Roma y La Mancha en la poesía de Valentín Arteaga

José López Martínez Madrid
Valentín Arteaga

Valentín Arteaga

Este nuevo libro de Valentín Arteaga, ilustrado por Francisco J. Rodríguez Díaz está prologado por Antonia Cortés, más un epílogo de Ana López-Casero Beltrán, buenas conocedoras del poeta de Campo de Criptana

Me llegó, hace unos días, un nuevo libro de Valentín Arteaga, uno de los poetas castellano manchegos mas reconocidos. Creador de revistas, de actividades culturales, ejerció como sacerdote en Tomelloso, donde dejó un grato recuerdo. Luego estuvo en Torrejón de Ardoz y en Madrid. Siempre vida religiosa y pasión por la poesía. Un buen número de libros y de premios. Precisamente, con motivo de estos galardones, su obra Arde el sol como un templo resultó ganadora del premio Perfecto Sulleiro, siendo publicada en la colección Colmena y pozo, de la editorial Certamen, que presidía Juan González Escribano, un notable escritor y poeta nacido en Alcubillas, un pueblo de nuestra provincia de Ciudad Real, situado en el histórico Campo de Montiel. De la colección Colmena y pozo, creada en recuerdo de Juan Alcalde era yo su director.

Valentín Arteaga es hijo de padres criptanenses y en la hermosa villa de los molinos transcurrió toda su infancia, hasta que la vocación religiosa y literaria terminaron por irrumpir en su corazón. Ciudad Real, Mahon y Roma fueron la cuna de su formación teológica. El joven Valentín Arteaga fue madurando en manos de grandes maestros hasta convertirse él en uno de ellos. Y muchas lecturas que también le valieron para el futuro poeta que comenzaba a ser . Estoy seguro que le impresionaron las palabras de Rainer María Rilke, las de Las cartas a un joven poeta: “Si su vida cotidiana le parece pobre, no se queje de ella; quéjese de usted mismo”. La vida y la religión, o sea, la religión de la vida.

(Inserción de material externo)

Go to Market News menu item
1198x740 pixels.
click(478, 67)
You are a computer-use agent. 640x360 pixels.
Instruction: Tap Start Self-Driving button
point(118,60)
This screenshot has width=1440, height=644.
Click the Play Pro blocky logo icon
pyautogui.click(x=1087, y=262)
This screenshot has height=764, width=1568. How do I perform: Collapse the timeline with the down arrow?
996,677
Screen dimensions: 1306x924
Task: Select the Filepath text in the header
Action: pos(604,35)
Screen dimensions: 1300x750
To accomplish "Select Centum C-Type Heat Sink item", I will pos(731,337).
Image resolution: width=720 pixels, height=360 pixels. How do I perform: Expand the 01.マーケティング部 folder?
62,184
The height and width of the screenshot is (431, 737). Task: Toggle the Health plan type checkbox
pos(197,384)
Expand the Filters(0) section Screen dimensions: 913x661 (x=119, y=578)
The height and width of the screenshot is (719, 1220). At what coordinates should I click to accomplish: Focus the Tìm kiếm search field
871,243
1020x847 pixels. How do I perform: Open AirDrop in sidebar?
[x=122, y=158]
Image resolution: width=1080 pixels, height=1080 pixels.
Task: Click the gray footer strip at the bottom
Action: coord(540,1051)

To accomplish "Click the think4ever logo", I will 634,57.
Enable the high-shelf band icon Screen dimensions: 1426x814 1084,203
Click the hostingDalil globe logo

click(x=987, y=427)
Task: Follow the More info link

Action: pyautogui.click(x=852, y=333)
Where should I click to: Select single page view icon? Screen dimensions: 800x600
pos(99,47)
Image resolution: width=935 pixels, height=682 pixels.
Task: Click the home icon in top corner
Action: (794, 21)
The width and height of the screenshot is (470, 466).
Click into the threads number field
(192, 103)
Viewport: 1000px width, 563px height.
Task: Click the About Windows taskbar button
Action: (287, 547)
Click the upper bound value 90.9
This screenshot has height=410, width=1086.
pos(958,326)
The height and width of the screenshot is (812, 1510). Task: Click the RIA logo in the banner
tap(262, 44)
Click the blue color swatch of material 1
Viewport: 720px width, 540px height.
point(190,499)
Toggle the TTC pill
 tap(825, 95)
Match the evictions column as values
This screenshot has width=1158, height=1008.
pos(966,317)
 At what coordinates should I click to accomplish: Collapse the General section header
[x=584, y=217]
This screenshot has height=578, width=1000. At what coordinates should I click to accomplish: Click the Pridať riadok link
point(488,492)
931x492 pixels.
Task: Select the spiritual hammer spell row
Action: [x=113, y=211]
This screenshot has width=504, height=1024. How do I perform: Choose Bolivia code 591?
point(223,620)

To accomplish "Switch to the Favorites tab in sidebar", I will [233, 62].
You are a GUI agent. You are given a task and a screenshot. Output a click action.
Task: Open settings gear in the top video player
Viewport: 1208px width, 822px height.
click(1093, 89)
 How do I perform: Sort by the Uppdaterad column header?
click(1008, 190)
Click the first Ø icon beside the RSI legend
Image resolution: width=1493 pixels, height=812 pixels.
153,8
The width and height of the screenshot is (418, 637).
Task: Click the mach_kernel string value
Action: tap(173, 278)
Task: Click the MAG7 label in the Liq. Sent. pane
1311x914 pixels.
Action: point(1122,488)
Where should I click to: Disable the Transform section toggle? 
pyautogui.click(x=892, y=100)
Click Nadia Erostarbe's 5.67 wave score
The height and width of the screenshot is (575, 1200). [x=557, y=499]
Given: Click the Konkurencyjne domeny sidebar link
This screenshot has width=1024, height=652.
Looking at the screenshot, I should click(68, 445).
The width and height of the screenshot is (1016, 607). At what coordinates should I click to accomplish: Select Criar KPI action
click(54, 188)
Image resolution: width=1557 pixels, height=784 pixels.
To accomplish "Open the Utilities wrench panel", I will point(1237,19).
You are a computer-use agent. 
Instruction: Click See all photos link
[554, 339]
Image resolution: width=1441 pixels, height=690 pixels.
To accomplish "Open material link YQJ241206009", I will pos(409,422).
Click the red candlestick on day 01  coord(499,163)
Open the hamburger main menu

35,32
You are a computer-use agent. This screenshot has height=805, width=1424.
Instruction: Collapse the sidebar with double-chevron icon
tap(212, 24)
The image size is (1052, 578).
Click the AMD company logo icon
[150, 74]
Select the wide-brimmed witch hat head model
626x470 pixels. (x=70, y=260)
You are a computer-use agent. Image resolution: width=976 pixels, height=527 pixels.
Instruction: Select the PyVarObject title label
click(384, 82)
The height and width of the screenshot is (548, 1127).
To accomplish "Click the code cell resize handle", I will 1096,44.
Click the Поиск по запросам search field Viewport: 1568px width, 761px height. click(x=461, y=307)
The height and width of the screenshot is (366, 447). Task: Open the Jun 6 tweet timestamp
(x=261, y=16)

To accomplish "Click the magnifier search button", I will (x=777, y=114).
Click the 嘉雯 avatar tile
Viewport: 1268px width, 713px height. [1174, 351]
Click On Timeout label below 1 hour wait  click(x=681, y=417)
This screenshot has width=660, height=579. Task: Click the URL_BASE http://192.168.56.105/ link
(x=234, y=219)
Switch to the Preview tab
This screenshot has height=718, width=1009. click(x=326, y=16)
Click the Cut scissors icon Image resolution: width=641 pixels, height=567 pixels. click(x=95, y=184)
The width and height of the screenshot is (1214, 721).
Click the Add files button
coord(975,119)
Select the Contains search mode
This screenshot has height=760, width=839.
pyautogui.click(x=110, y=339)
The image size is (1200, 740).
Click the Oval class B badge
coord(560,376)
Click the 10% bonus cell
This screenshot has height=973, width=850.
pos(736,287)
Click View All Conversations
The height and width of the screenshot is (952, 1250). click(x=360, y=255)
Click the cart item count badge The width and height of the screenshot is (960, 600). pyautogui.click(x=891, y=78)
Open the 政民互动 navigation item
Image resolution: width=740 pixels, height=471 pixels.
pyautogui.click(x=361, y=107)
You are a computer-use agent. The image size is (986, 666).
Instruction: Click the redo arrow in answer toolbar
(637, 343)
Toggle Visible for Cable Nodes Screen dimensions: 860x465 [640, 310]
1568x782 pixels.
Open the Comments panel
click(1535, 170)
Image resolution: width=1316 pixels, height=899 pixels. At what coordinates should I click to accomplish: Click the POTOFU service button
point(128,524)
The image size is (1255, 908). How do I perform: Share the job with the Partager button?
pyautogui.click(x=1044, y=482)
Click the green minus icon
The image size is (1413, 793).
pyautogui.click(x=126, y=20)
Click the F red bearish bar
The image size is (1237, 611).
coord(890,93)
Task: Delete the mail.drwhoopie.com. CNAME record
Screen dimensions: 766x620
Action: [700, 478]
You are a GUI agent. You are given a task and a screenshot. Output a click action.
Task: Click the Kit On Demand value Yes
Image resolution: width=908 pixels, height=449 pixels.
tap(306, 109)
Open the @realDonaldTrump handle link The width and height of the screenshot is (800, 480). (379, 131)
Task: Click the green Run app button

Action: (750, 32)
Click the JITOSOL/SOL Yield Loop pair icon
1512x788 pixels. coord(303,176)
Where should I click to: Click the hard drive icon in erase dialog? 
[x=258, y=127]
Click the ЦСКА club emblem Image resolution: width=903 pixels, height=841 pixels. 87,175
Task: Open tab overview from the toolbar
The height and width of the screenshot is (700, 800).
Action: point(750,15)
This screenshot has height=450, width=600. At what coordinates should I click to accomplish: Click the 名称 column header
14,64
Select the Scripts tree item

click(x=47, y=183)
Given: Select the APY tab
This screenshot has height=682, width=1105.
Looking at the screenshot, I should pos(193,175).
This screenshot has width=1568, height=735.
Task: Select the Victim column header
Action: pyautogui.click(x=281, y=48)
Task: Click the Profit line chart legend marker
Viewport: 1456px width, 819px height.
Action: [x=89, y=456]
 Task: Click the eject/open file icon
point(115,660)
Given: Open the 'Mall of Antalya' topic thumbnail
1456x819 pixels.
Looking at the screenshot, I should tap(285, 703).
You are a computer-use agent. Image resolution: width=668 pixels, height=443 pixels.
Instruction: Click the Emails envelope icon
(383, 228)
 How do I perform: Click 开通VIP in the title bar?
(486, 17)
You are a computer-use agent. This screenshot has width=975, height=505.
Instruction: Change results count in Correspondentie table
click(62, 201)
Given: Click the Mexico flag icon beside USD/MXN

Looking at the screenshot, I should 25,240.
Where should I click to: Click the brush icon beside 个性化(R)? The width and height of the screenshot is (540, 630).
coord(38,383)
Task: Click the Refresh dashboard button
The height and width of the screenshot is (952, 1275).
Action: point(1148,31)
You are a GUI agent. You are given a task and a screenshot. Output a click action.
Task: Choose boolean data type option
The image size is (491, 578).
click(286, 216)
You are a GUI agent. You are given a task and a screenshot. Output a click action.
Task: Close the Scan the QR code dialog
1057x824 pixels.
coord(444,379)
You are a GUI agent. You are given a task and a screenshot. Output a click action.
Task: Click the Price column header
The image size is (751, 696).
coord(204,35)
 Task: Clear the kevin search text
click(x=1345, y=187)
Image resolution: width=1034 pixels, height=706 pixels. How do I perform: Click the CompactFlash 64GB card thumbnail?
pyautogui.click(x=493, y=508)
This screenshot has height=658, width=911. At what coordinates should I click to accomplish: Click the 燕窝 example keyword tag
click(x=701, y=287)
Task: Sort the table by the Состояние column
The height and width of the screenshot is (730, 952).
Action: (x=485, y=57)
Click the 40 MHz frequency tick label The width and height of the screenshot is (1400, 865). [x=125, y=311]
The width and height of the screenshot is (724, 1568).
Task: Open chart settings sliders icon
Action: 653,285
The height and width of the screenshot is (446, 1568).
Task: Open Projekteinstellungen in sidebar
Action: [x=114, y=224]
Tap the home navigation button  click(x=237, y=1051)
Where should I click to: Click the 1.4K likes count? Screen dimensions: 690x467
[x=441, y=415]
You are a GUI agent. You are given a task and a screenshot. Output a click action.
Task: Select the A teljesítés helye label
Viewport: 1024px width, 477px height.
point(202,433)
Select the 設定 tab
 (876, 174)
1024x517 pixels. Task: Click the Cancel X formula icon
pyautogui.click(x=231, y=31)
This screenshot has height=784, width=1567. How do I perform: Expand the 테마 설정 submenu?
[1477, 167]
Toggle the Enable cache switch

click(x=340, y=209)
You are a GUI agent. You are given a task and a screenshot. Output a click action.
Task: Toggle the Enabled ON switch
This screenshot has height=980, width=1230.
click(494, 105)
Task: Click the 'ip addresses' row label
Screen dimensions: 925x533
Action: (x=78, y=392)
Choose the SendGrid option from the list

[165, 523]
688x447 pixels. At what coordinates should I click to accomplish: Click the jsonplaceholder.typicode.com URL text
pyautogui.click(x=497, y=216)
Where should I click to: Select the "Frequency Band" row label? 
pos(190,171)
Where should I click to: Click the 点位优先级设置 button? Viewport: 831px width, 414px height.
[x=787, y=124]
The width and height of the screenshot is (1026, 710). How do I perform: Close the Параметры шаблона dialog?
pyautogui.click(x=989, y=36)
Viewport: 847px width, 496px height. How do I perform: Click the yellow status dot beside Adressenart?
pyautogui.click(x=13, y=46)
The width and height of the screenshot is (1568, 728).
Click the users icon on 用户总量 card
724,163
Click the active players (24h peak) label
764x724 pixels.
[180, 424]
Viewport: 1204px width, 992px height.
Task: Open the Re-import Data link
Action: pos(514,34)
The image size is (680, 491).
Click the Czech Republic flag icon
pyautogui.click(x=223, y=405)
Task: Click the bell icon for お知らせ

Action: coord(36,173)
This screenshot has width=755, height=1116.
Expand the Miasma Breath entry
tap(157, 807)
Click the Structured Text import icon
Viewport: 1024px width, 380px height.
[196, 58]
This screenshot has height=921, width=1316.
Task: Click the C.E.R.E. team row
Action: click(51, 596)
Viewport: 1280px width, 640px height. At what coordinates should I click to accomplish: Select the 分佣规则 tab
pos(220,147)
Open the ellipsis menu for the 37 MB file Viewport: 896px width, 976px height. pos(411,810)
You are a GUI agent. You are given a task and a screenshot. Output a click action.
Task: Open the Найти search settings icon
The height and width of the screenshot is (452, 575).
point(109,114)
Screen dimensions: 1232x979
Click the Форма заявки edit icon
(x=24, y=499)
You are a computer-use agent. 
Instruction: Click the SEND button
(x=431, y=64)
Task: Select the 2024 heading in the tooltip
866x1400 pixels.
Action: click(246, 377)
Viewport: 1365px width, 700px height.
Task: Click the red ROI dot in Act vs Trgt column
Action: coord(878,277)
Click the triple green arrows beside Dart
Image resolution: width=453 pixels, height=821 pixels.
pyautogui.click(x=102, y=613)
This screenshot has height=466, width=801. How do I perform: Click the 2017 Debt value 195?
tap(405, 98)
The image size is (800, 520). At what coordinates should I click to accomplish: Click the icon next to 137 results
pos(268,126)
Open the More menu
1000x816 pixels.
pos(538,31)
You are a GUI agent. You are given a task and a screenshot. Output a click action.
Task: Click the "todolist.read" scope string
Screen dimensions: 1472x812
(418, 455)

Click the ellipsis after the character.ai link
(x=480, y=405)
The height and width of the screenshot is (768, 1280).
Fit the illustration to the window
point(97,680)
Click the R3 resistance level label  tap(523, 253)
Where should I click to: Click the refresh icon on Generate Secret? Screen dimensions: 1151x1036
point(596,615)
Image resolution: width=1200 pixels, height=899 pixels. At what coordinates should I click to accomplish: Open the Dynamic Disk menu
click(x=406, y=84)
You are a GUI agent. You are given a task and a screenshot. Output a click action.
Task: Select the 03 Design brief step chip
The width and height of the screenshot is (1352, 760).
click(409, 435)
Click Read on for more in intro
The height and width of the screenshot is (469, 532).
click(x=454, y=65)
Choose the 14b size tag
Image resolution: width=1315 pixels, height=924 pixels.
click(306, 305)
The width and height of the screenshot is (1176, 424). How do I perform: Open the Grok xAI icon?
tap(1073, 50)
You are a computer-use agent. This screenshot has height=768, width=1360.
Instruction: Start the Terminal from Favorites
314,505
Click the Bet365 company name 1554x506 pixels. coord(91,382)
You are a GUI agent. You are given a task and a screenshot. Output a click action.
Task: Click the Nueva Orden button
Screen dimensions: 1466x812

Este nuevo libro de Valentín Arteaga, ilustrado por Francisco J. Rodríguez Díaz está prologado por Antonia Cortés, más un epílogo de Ana López-Casero Beltrán, buenas conocedoras del poeta de Campo de Criptana. La primera, bajo el título de La ciudad del poeta niño, nos lleva al mundo de de la infancia del autor: “¿son tus penas las distancias, este tiempo que pasa sin detenerse? O quizá ¿ese pensamiento que echas a la fontana de Trevi para ver si es posible volver a la inocencia?” Por su parte, Ana López – Casero Beltrán escribe: “Querido Valentín, gracias por regalarnos tu reflexión sincera que acompañada de la belleza de tu lenguaje y de tu extraordinaria espiritualidad convierten la lectura de este libro en “un paraje de oración”, de encuentro con uno mismo y con Dios”.

Reflexión, infancia, belleza del lenguaje, descripción de lugares fundamentales de la Roma eterna que Valentín Arteaga ha conocido y amado durante los años que allí ha vivido, primero como estudiante y luego en su función de miembro de la Orden de Clérigos Regulares Teatinos, donde ha realizado una meritísima labor al servicio de la Curia General de la Orden. El propio Valentín Arteaga fija los cánones de la vida y de su poética: “Quienes no se hagan niños”, dice recordando palabras evangélicas, “no entrarán en el Reino de los Cielos”, o esta otra definición del ser humano: “Triste cosa, desde luego, que caigamos a veces en la tentación de querer ser adultos y ser tratados como tales”.